Set it all down exactly, every record and every line.

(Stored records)
===============

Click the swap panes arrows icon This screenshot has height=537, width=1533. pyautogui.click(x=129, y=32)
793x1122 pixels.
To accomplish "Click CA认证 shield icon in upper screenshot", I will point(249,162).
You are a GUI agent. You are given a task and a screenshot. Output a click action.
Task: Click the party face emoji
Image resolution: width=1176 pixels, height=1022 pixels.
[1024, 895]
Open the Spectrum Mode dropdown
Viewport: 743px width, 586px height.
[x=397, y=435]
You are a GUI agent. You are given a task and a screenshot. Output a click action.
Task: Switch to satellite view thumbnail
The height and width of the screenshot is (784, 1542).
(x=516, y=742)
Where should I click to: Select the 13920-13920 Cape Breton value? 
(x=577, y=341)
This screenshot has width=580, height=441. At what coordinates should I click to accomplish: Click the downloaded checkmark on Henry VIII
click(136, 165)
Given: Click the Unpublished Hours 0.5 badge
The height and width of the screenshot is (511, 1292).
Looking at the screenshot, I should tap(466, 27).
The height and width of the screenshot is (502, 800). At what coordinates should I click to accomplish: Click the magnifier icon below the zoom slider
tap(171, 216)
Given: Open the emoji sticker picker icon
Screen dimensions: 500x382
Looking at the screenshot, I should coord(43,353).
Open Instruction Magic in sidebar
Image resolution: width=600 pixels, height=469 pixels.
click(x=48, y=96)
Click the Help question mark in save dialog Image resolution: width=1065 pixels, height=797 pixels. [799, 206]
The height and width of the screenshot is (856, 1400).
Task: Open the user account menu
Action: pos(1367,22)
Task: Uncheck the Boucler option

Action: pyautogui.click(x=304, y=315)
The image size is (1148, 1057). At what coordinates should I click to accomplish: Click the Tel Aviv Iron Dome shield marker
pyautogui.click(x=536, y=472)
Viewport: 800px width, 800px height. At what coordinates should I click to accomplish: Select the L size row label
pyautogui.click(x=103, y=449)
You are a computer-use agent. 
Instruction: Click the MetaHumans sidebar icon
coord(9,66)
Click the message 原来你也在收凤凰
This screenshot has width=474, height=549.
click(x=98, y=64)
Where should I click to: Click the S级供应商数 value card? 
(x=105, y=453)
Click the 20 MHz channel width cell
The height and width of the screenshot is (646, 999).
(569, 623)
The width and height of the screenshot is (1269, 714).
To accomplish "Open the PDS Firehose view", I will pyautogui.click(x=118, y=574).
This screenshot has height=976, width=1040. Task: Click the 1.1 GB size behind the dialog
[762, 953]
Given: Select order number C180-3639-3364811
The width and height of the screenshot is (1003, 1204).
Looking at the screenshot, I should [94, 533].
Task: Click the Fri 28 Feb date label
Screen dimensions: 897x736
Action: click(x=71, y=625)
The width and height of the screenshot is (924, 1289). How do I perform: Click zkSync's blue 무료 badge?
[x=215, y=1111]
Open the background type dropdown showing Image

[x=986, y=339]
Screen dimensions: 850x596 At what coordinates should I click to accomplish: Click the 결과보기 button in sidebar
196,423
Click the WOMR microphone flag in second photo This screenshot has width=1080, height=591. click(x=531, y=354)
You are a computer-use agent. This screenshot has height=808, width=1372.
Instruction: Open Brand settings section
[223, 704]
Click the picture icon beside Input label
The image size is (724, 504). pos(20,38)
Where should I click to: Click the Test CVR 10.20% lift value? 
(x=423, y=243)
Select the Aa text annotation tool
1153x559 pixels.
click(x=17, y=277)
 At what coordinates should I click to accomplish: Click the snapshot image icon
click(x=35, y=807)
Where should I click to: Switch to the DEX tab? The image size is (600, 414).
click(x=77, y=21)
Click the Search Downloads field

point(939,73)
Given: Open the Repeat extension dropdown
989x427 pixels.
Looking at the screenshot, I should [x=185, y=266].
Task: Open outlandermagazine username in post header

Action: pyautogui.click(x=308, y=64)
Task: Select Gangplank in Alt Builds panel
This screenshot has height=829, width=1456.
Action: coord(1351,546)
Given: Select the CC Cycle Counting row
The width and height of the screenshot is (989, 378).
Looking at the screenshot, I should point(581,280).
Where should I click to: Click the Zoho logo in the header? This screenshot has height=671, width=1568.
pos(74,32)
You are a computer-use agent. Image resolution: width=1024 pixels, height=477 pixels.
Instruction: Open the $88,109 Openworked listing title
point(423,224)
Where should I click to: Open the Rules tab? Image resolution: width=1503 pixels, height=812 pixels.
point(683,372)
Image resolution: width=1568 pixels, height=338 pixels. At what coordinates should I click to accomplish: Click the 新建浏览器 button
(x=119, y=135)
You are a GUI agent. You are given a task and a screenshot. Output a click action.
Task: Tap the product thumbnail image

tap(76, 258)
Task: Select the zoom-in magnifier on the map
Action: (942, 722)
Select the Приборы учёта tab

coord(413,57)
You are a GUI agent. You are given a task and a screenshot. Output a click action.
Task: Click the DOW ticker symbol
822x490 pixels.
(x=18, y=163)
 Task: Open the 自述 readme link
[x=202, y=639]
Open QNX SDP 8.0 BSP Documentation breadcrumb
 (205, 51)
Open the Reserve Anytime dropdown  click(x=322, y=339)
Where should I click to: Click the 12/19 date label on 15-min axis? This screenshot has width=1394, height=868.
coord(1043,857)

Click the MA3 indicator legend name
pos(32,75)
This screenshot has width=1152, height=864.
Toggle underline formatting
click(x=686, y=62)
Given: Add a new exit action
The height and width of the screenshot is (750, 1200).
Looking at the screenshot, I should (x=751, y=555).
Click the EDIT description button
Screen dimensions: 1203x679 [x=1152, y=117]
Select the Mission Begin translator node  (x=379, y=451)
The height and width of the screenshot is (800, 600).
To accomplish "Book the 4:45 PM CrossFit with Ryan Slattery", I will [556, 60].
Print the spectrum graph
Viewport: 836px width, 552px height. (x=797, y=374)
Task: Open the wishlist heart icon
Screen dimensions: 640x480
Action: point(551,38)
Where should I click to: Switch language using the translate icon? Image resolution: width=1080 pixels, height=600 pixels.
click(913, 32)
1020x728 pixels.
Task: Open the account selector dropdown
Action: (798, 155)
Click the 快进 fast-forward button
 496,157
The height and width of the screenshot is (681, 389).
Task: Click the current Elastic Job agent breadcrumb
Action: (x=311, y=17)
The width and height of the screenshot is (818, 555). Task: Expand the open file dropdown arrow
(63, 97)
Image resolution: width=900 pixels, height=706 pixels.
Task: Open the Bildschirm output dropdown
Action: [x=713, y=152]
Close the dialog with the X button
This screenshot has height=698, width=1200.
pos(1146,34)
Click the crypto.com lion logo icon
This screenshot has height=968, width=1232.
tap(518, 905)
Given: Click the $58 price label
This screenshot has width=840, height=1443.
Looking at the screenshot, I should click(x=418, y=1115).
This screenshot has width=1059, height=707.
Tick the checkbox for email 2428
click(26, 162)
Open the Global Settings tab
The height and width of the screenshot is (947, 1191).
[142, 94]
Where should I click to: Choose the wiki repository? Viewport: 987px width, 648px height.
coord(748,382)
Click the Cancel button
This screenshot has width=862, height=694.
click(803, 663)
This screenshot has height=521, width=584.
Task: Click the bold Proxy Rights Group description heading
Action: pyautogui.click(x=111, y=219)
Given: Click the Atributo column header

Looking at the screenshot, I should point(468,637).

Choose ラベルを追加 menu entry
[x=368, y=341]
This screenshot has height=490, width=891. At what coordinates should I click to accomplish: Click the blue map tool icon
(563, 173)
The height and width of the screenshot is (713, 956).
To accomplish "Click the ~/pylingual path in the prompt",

===============

Answer to the problem ▸
Click the swap panes arrows icon This screenshot has height=537, width=1533. pyautogui.click(x=129, y=32)
793x1122 pixels.
To accomplish "Click CA认证 shield icon in upper screenshot", I will point(249,162).
You are a GUI agent. You are given a task and a screenshot. Output a click action.
Task: Click the party face emoji
Image resolution: width=1176 pixels, height=1022 pixels.
[1024, 895]
Open the Spectrum Mode dropdown
Viewport: 743px width, 586px height.
[x=397, y=435]
You are a GUI agent. You are given a task and a screenshot. Output a click action.
Task: Switch to satellite view thumbnail
The height and width of the screenshot is (784, 1542).
(x=516, y=742)
Where should I click to: Select the 13920-13920 Cape Breton value? 
(x=577, y=341)
This screenshot has width=580, height=441. At what coordinates should I click to accomplish: Click the downloaded checkmark on Henry VIII
click(136, 165)
Given: Click the Unpublished Hours 0.5 badge
The height and width of the screenshot is (511, 1292).
Looking at the screenshot, I should tap(466, 27).
The height and width of the screenshot is (502, 800). At what coordinates should I click to accomplish: Click the magnifier icon below the zoom slider
tap(171, 216)
Given: Open the emoji sticker picker icon
Screen dimensions: 500x382
Looking at the screenshot, I should coord(43,353).
Open Instruction Magic in sidebar
Image resolution: width=600 pixels, height=469 pixels.
click(x=48, y=96)
Click the Help question mark in save dialog Image resolution: width=1065 pixels, height=797 pixels. [799, 206]
The height and width of the screenshot is (856, 1400).
Task: Open the user account menu
Action: pos(1367,22)
Task: Uncheck the Boucler option

Action: pyautogui.click(x=304, y=315)
The image size is (1148, 1057). At what coordinates should I click to accomplish: Click the Tel Aviv Iron Dome shield marker
pyautogui.click(x=536, y=472)
Viewport: 800px width, 800px height. At what coordinates should I click to accomplish: Select the L size row label
pyautogui.click(x=103, y=449)
You are a computer-use agent. 
Instruction: Click the MetaHumans sidebar icon
coord(9,66)
Click the message 原来你也在收凤凰
This screenshot has width=474, height=549.
click(x=98, y=64)
Where should I click to: Click the S级供应商数 value card? 
(x=105, y=453)
Click the 20 MHz channel width cell
The height and width of the screenshot is (646, 999).
(569, 623)
The width and height of the screenshot is (1269, 714).
To accomplish "Open the PDS Firehose view", I will pyautogui.click(x=118, y=574).
This screenshot has height=976, width=1040. Task: Click the 1.1 GB size behind the dialog
[762, 953]
Given: Select order number C180-3639-3364811
The width and height of the screenshot is (1003, 1204).
Looking at the screenshot, I should [94, 533].
Task: Click the Fri 28 Feb date label
Screen dimensions: 897x736
Action: click(x=71, y=625)
The width and height of the screenshot is (924, 1289). How do I perform: Click zkSync's blue 무료 badge?
[x=215, y=1111]
Open the background type dropdown showing Image

[x=986, y=339]
Screen dimensions: 850x596 At what coordinates should I click to accomplish: Click the 결과보기 button in sidebar
196,423
Click the WOMR microphone flag in second photo This screenshot has width=1080, height=591. click(x=531, y=354)
You are a computer-use agent. This screenshot has height=808, width=1372.
Instruction: Open Brand settings section
[223, 704]
Click the picture icon beside Input label
The image size is (724, 504). pos(20,38)
Where should I click to: Click the Test CVR 10.20% lift value? 
(x=423, y=243)
Select the Aa text annotation tool
1153x559 pixels.
click(x=17, y=277)
 At what coordinates should I click to accomplish: Click the snapshot image icon
click(x=35, y=807)
Where should I click to: Switch to the DEX tab? The image size is (600, 414).
click(x=77, y=21)
Click the Search Downloads field

point(939,73)
Given: Open the Repeat extension dropdown
989x427 pixels.
Looking at the screenshot, I should [x=185, y=266].
Task: Open outlandermagazine username in post header

Action: pyautogui.click(x=308, y=64)
Task: Select Gangplank in Alt Builds panel
This screenshot has height=829, width=1456.
Action: coord(1351,546)
Given: Select the CC Cycle Counting row
The width and height of the screenshot is (989, 378).
Looking at the screenshot, I should point(581,280).
Where should I click to: Click the Zoho logo in the header? This screenshot has height=671, width=1568.
pos(74,32)
You are a computer-use agent. Image resolution: width=1024 pixels, height=477 pixels.
Instruction: Open the $88,109 Openworked listing title
point(423,224)
Where should I click to: Open the Rules tab? Image resolution: width=1503 pixels, height=812 pixels.
point(683,372)
Image resolution: width=1568 pixels, height=338 pixels. At what coordinates should I click to accomplish: Click the 新建浏览器 button
(x=119, y=135)
You are a GUI agent. You are given a task and a screenshot. Output a click action.
Task: Tap the product thumbnail image

tap(76, 258)
Task: Select the zoom-in magnifier on the map
Action: (942, 722)
Select the Приборы учёта tab

coord(413,57)
You are a GUI agent. You are given a task and a screenshot. Output a click action.
Task: Click the DOW ticker symbol
822x490 pixels.
(x=18, y=163)
 Task: Open the 自述 readme link
[x=202, y=639]
Open QNX SDP 8.0 BSP Documentation breadcrumb
 (205, 51)
Open the Reserve Anytime dropdown  click(x=322, y=339)
Where should I click to: Click the 12/19 date label on 15-min axis? This screenshot has width=1394, height=868.
coord(1043,857)

Click the MA3 indicator legend name
pos(32,75)
This screenshot has width=1152, height=864.
Toggle underline formatting
click(x=686, y=62)
Given: Add a new exit action
The height and width of the screenshot is (750, 1200).
Looking at the screenshot, I should (x=751, y=555).
Click the EDIT description button
Screen dimensions: 1203x679 [x=1152, y=117]
Select the Mission Begin translator node  (x=379, y=451)
The height and width of the screenshot is (800, 600).
To accomplish "Book the 4:45 PM CrossFit with Ryan Slattery", I will [556, 60].
Print the spectrum graph
Viewport: 836px width, 552px height. (x=797, y=374)
Task: Open the wishlist heart icon
Screen dimensions: 640x480
Action: point(551,38)
Where should I click to: Switch language using the translate icon? Image resolution: width=1080 pixels, height=600 pixels.
click(913, 32)
1020x728 pixels.
Task: Open the account selector dropdown
Action: (798, 155)
Click the 快进 fast-forward button
 496,157
The height and width of the screenshot is (681, 389).
Task: Click the current Elastic Job agent breadcrumb
Action: (x=311, y=17)
The width and height of the screenshot is (818, 555). Task: Expand the open file dropdown arrow
(63, 97)
Image resolution: width=900 pixels, height=706 pixels.
Task: Open the Bildschirm output dropdown
Action: [x=713, y=152]
Close the dialog with the X button
This screenshot has height=698, width=1200.
pos(1146,34)
Click the crypto.com lion logo icon
This screenshot has height=968, width=1232.
tap(518, 905)
Given: Click the $58 price label
This screenshot has width=840, height=1443.
Looking at the screenshot, I should click(x=418, y=1115).
This screenshot has width=1059, height=707.
Tick the checkbox for email 2428
click(26, 162)
Open the Global Settings tab
The height and width of the screenshot is (947, 1191).
[142, 94]
Where should I click to: Choose the wiki repository? Viewport: 987px width, 648px height.
coord(748,382)
Click the Cancel button
This screenshot has width=862, height=694.
click(803, 663)
This screenshot has height=521, width=584.
Task: Click the bold Proxy Rights Group description heading
Action: pyautogui.click(x=111, y=219)
Given: Click the Atributo column header

Looking at the screenshot, I should point(468,637).

Choose ラベルを追加 menu entry
[x=368, y=341]
This screenshot has height=490, width=891. At what coordinates should I click to accomplish: Click the blue map tool icon
(563, 173)
The height and width of the screenshot is (713, 956).
To accomplish "Click the ~/pylingual path in the prompt",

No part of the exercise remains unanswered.